Cuando la niña terminó de lavar el biberón se encerró, atrancó la puerta y ya no salió para evitar que le pegaran. Los chamacos se cansaron de esperar, le gritaron leperadas y le lanzaron amenazas porque al fin y al cabo tenía que salir. Apedrearon su casa y se fueron. La niña dijo que ya no quería quedarse sola. Su mamá le preguntó por qué, y ella le contó. Entonces la señora habló con los padres de los otros niños para que no volvieran a agredirle, pero los niños no obedecieron.
Unos meses después llegó el papá y le platicó a su esposa que le ofrecieron trabajo para cuidar una vaquería, pero que debían irse a vivir allá. Preguntaron a los niños y dijeron que sí. La niña estaba contenta —Allá no hay niños que te apedreen —dijo la mamá— pero debes aprender a vivir sin miedo—. Advirtió a la niña que no le iba a ser fácil, porque pronto llegaría otro bebé, y la mamá tendría que atenderlo, entonces la niña debía cuidar a los cuatro hermanitos, y ella dijo que sí.
Llegó el momento de que naciera el nuevo bebé. A media noche los papás se fueron al hospital para esperarlo y la niña se quedó en esa casa desconocida y vieja. En cuando salieron los padres, tocaron la puerta, que era de lámina gruesa. Pero la niña debía <<aprender a vivir sin miedo>>. Abrió. No había nadie. Recordó que no había casas, ni personas y quedó asombrada. Cerró. Mandó a sus hermanos que se acostaran a dormir —¿Quién es?, preguntaron los niños —¿Es papá?, —¿Es mamá? Ella contestó —No es nadie. Abrí para ver si se salieron las vacas—, dijo para que sus hermanos no tuvieran miedo, pero ella sólo había visto la oscuridad de la noche. Los acostó y les dijo que mañana tendrían un nuevo hermanito, sólo así se durmieron.

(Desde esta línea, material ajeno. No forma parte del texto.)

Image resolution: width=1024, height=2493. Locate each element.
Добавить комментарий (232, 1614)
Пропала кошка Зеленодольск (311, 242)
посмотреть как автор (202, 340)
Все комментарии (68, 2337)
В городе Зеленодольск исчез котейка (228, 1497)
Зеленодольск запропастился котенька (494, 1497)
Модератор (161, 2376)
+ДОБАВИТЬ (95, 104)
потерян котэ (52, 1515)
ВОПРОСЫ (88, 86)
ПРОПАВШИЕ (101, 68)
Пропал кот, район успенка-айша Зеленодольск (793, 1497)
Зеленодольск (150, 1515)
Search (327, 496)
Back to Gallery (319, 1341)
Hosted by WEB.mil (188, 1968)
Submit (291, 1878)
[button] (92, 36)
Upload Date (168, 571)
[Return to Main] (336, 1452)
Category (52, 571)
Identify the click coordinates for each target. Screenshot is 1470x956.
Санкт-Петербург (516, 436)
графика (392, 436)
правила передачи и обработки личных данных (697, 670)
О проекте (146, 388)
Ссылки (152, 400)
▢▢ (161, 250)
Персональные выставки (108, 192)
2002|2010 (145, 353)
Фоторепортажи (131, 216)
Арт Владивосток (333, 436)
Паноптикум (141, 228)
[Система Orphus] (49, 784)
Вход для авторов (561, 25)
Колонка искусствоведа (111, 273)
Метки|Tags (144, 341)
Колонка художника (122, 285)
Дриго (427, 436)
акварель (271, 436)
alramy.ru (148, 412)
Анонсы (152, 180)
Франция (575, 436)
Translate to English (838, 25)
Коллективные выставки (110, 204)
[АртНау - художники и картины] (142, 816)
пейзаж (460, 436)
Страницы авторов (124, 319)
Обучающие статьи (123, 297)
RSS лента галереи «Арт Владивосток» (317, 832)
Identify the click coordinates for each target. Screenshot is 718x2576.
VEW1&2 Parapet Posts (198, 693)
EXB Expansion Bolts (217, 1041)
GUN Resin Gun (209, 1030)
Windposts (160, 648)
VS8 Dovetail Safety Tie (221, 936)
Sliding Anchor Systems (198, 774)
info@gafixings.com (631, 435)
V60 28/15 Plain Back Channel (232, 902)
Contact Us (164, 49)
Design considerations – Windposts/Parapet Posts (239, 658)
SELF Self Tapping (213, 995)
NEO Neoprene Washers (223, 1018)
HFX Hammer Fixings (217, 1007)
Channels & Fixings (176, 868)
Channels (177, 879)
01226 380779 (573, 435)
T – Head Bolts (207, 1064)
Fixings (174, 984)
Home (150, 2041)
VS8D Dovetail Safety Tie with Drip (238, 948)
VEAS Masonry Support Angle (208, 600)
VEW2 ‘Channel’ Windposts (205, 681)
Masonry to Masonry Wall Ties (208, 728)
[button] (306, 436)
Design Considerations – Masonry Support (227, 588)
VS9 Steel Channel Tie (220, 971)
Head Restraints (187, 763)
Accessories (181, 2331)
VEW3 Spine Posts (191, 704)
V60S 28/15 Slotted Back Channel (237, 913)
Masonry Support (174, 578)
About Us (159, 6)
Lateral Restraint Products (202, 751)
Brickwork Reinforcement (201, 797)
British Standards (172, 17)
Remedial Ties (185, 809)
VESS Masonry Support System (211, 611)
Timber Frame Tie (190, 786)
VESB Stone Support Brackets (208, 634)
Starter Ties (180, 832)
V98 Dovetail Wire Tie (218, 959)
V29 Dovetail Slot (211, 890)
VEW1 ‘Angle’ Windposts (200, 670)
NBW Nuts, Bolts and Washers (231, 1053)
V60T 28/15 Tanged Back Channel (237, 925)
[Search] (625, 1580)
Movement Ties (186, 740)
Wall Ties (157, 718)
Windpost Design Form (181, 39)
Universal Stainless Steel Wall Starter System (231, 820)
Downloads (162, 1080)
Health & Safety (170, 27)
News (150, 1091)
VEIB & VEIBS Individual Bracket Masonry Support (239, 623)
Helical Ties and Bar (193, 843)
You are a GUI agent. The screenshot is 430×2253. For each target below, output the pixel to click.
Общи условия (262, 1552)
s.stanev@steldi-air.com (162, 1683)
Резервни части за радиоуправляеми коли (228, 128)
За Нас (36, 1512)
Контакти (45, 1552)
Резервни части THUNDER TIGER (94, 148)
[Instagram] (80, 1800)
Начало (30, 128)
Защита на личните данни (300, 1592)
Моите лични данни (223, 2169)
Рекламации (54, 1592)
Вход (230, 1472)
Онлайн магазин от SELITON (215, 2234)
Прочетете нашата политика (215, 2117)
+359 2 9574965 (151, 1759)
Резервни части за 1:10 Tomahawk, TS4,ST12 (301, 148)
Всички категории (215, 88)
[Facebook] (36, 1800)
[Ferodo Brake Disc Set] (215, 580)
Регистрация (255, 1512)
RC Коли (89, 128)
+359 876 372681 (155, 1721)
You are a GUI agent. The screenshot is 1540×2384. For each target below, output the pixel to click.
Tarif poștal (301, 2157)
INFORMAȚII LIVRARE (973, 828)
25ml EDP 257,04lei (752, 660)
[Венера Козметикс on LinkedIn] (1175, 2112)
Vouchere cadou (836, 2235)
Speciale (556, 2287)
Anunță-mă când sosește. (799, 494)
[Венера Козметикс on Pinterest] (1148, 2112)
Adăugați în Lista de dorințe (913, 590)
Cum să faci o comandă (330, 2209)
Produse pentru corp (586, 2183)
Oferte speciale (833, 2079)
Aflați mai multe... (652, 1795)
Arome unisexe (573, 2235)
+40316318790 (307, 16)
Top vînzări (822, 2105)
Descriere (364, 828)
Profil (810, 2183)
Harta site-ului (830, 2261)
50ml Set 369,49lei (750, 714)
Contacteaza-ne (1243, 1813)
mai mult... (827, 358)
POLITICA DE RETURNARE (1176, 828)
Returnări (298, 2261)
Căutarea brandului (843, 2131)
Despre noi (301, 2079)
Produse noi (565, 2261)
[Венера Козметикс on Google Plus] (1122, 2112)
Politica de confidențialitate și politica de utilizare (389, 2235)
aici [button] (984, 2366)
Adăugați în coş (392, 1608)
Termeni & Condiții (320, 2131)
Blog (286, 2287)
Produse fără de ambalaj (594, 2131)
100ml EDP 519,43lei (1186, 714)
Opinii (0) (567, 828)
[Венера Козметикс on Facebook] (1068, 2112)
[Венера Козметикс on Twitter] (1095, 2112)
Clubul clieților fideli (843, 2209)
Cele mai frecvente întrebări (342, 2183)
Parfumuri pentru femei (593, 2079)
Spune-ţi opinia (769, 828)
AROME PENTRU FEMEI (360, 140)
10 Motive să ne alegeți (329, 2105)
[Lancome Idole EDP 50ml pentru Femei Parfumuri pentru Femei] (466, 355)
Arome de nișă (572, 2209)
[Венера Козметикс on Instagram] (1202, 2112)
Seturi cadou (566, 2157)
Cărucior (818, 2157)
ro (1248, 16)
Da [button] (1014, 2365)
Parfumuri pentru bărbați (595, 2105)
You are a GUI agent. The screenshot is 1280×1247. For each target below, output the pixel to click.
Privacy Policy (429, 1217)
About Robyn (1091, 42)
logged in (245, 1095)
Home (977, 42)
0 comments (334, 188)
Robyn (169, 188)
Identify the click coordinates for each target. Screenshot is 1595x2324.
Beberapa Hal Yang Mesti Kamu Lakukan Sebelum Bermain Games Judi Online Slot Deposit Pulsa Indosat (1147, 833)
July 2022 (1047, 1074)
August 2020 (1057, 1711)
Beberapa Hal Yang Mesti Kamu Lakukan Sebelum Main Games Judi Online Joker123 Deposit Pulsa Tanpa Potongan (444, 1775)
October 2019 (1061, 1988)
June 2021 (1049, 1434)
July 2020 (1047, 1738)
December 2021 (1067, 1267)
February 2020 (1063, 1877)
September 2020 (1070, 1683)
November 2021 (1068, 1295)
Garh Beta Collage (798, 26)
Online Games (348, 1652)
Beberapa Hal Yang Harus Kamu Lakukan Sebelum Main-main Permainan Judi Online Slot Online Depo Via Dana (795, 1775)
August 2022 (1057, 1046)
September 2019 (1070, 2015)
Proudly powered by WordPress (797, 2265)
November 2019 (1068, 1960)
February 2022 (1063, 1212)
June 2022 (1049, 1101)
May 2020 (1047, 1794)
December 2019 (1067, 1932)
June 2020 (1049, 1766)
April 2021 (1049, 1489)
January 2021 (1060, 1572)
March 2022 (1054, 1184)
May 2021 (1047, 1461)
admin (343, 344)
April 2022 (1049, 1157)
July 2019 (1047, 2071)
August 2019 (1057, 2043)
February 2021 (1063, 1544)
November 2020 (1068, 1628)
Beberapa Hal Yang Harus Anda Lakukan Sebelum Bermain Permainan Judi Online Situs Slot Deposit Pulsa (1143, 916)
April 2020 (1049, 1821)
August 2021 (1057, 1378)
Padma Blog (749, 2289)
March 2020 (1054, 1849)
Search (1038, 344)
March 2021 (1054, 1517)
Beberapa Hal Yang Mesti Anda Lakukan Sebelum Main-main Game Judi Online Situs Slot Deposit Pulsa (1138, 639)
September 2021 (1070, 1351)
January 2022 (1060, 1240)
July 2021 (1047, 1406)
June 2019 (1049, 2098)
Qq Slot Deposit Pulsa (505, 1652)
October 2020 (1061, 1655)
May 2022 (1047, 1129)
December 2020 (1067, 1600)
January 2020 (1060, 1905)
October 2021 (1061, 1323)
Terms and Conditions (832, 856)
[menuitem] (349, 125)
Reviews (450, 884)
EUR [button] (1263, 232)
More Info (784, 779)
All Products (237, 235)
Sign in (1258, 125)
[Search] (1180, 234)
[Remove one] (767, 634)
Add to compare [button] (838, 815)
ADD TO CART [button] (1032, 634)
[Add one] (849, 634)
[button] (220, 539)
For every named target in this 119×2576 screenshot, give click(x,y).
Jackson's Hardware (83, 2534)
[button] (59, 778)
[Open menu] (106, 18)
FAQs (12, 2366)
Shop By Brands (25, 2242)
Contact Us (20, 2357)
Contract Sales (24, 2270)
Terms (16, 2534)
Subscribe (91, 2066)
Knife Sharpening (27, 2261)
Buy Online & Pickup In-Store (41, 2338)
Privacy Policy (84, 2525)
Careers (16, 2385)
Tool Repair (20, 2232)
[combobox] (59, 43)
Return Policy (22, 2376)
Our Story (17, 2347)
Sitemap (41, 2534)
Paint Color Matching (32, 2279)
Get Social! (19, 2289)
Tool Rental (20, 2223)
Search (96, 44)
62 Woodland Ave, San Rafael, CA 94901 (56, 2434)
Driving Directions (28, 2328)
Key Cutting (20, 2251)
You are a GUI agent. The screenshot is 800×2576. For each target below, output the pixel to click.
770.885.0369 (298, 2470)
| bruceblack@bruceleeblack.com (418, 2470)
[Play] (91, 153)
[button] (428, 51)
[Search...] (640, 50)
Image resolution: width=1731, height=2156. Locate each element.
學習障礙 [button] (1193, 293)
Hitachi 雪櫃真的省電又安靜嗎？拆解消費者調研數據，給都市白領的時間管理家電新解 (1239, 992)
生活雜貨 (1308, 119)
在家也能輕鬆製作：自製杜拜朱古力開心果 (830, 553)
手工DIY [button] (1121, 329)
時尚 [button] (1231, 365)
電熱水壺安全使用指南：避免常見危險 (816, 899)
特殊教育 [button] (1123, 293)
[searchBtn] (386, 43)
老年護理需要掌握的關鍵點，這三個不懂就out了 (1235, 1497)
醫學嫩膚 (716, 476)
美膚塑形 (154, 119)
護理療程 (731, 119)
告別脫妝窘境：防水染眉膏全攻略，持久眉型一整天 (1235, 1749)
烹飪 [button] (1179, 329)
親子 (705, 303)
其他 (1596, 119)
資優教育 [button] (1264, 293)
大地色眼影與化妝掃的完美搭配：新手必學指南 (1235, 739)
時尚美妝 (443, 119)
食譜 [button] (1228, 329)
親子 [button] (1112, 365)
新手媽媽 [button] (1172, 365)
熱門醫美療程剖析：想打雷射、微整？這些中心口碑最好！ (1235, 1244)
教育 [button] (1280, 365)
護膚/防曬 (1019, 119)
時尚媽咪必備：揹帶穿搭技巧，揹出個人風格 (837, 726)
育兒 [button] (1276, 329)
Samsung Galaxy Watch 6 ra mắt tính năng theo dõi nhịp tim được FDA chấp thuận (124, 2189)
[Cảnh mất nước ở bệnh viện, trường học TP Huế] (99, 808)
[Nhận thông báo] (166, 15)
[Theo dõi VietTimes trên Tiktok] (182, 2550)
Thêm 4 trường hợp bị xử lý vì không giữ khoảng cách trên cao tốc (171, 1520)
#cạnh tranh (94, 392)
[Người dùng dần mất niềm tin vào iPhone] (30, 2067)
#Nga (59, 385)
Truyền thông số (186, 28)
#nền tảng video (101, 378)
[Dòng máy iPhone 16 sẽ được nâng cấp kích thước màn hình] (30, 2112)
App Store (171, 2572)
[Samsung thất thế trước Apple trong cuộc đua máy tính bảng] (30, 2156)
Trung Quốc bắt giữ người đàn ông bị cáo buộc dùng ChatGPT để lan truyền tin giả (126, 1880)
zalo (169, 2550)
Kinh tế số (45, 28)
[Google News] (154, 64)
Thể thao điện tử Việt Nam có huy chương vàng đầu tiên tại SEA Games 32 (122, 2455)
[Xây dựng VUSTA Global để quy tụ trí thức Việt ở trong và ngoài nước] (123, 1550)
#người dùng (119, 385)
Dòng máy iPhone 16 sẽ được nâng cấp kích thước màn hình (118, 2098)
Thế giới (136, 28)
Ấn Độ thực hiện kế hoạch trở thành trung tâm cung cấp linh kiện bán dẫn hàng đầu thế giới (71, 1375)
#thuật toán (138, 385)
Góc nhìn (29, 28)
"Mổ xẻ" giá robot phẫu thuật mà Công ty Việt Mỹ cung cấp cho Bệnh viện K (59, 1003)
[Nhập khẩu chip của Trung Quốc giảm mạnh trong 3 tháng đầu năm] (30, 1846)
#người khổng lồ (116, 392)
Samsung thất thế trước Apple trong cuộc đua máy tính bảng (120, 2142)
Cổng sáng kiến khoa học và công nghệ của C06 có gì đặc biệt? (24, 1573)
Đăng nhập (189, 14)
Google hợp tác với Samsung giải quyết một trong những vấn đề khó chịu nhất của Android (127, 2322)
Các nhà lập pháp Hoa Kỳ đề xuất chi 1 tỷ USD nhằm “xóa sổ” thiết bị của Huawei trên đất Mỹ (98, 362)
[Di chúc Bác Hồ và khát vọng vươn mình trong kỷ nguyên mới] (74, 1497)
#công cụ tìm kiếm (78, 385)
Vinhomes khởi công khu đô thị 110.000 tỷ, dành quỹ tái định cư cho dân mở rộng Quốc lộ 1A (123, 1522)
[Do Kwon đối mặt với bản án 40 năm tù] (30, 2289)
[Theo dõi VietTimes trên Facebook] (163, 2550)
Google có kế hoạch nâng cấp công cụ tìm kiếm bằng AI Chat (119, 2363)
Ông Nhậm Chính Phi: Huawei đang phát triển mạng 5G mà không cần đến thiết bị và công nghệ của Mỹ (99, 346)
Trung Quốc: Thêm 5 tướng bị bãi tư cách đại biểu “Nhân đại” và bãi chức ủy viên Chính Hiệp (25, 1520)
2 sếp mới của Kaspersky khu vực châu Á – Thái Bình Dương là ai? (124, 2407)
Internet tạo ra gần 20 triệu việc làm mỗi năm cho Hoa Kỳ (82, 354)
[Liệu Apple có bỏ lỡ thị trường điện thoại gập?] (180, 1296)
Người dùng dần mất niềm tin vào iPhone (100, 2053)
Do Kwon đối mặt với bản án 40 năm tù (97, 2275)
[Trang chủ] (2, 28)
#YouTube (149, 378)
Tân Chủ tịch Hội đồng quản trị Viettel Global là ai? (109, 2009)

Ella no podía dormir pensando en quién había tocado la puerta. Se acercó a la ventana que tenía una rendija pero no vio nada y esperó un rato, hasta que se cansó y prefirió irse a dormir, pero antes cerró puertas y ventanas de la casa, para dormir sin preocuparse de que alguien entrara. Aprendió a distinguir todo tipo de ruidos: las paradas de los caballos en las puertas de las caballerizas, las vacas al salir a los comederos, los gallos picando las jaulas, las gallinas que se caían del palo donde dormían. Identificaba los sonidos de los borregos, el revoloteo de los murciélagos en la oscuridad, y el aire que corría entre los árboles. Así se acostumbró a los ruidos y perdió el miedo. Ya no se encerraba y salía a jugar con sus hermanos. Ellos se subieron una vez a un árbol de “Gasparitos” mientras la mamá los buscaba para que fueran a comer. Ellos la miraban desde ahí, sin que ella los viera, hasta que ella se enojó. Aquí acaba la historia. Pasaron los años y su niñez fue muy bonita.
Ahora que ya soy madre regresé a nuestra antigua casa. Mi vecina ya no me saca la lengua, bueno tampoco somos amigas. Mis hijos no son miedosos como yo lo fui. A ellos les gusta jugar sin temor, y yo sigo aprendiendo a vivir, y ahora comprendo a mi madrecita, a quien una vez espanté, pero al final el susto me lo llevé yo. En estos tiempos es necesario valorar a nuestros padres, hermanos y familia, porque son lo único valioso que tenemos, y que nos dan fortaleza.